Step 3 — Connect the integration in Neowit
- In Neowit, open Settings → Integrations → Add integration → SMTP.
- Fill in:
- Host —
smtp.gmail.com. - Port —
587. - TLS mode —
STARTTLS. - Username — the user's full Gmail address.
- Password — the 16-character app password (no spaces).
- From address — the same Gmail address.
- Host —
- Click Save and confirm the Connected badge.
Path B — SMTP relay service
Use this when you want multiple workflows to send "as" different addresses in your domain — or you need higher volume than 2,000/day.
Step 1 — Configure the relay in the admin console
- Sign in to https://admin.google.com.
- Open Apps → Google Workspace → Gmail → Routing.
- Find the SMTP relay service row and click Configure (or Add another rule if one already exists).
- Settings:
- Allowed senders — "Only registered Apps users in my domains" is the simplest secure default.

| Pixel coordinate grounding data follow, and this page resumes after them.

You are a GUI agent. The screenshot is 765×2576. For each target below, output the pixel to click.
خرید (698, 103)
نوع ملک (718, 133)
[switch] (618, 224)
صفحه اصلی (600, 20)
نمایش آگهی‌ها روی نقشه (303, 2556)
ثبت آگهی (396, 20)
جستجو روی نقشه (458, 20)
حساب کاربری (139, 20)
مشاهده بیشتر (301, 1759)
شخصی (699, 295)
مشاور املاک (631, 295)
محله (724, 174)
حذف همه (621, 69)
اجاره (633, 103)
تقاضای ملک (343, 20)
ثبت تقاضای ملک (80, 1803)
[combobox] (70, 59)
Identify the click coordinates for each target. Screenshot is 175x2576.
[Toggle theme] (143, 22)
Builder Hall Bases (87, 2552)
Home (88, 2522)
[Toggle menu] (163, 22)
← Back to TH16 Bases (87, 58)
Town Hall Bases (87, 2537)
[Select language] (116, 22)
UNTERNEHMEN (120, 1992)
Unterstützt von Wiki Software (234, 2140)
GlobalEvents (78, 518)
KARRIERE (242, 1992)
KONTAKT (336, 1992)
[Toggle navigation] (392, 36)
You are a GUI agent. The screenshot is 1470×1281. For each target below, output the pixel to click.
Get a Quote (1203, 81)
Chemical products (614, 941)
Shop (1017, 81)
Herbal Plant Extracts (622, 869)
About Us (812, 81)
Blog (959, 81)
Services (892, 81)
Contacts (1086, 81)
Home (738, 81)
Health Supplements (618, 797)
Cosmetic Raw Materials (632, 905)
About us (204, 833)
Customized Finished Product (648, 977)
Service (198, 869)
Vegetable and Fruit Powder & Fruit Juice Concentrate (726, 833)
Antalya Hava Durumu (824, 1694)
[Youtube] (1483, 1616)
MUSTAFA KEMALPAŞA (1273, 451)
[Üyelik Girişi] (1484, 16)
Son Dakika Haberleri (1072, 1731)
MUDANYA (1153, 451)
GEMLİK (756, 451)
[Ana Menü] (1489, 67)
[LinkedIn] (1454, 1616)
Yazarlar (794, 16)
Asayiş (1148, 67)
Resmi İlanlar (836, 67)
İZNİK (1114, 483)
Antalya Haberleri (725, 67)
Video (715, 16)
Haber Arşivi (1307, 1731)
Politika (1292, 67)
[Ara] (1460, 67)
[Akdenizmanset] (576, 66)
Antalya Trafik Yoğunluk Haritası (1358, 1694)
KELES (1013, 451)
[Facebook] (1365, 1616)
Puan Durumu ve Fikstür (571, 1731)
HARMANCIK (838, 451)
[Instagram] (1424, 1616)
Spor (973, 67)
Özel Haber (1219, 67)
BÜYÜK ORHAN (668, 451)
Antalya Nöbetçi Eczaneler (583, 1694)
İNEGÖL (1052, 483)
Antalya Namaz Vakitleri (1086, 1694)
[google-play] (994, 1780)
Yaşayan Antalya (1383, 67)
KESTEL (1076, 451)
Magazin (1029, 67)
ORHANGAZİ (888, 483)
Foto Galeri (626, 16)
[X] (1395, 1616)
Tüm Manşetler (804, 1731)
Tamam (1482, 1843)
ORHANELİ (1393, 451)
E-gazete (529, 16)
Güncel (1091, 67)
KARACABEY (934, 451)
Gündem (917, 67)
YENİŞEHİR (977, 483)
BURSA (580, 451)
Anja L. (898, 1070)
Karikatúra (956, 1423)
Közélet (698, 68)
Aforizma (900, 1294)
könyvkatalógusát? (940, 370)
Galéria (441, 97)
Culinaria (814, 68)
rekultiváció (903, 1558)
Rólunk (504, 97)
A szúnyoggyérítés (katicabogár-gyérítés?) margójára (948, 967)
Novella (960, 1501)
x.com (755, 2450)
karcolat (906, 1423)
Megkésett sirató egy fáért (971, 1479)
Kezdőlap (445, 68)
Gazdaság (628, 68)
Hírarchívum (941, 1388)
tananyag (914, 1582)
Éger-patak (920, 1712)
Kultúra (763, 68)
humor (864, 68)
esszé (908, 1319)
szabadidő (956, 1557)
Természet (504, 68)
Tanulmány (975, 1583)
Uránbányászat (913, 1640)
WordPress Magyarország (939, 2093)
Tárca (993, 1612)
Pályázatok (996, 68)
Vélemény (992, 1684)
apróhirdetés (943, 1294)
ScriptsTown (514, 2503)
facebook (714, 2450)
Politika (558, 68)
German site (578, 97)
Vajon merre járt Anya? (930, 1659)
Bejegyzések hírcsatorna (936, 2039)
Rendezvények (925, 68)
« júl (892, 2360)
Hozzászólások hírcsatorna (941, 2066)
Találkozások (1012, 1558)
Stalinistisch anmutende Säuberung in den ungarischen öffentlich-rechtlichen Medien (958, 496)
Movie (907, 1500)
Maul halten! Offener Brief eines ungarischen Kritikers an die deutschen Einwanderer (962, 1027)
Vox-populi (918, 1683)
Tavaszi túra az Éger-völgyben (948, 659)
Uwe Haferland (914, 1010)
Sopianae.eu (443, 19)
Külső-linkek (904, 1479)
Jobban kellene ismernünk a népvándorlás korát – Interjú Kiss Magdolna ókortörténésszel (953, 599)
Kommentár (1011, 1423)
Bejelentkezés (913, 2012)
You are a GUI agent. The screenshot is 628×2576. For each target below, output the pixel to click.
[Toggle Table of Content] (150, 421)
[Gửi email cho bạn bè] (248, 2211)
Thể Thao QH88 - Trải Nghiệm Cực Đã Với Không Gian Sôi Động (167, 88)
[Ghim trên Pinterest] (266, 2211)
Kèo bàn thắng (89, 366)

- Authentication — tick Only accept mail from the specified IP addresses and Require SMTP authentication. Belt-and-braces is intentional here.
- Encryption — tick Require TLS encryption.
- Save the rule.
Step 2 — Identify the egress IP and create credentials
The Neowit integration-smtp service must connect from an IP your relay rule allows. Today the service runs in our shared Kubernetes cluster and egresses through a NAT — ask Neowit support for the current egress CIDR if you need to allowlist by IP.
For SMTP authentication, create a Workspace user (or reuse an existing one) and apply Path A's Step 1 + Step 2 to get an app password. The relay accepts that user's app password as auth.
Step 3 — Connect the integration in Neowit
- In Neowit, Settings → Integrations → Add integration → SMTP.
- Fill in:
- Host —
smtp-relay.gmail.com. - Port —
587. - TLS mode —
STARTTLS. - Username — the Workspace user.
- Password — that user's app password.
- From address — any verified address in your domain.
- Host —
- Save and confirm Connected.
Common pitfalls
- "Bad credentials" with app password — most likely 2SV isn't actually on, or you copied the spaces between the four 4-character groups. Drop the spaces.
- "Bad credentials" with relay — auth is fine but the egress IP isn't on the allowlist; relay rules with both auth and IP allowlist enabled require both to match.
- Mail rejected with
554-5.7.1 Email is not RFC compliant— your From address isn't in a domain Workspace knows about. Add the domain in admin console or switch the From to a domain you own. - Mail accepted, never arrives, sender flagged as spam — your DKIM record isn't set up for the relay. See Google's Set up DKIM guide.